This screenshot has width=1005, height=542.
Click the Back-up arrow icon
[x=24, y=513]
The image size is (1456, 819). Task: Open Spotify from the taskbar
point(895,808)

————

Copy out every line of the records above, requests included, and add 28 to each coordinate in the answers.

__Answer for this exercise__.
This screenshot has width=1005, height=542.
Click the Back-up arrow icon
[x=52, y=541]
The image size is (1456, 819). Task: Open Spotify from the taskbar
point(923,836)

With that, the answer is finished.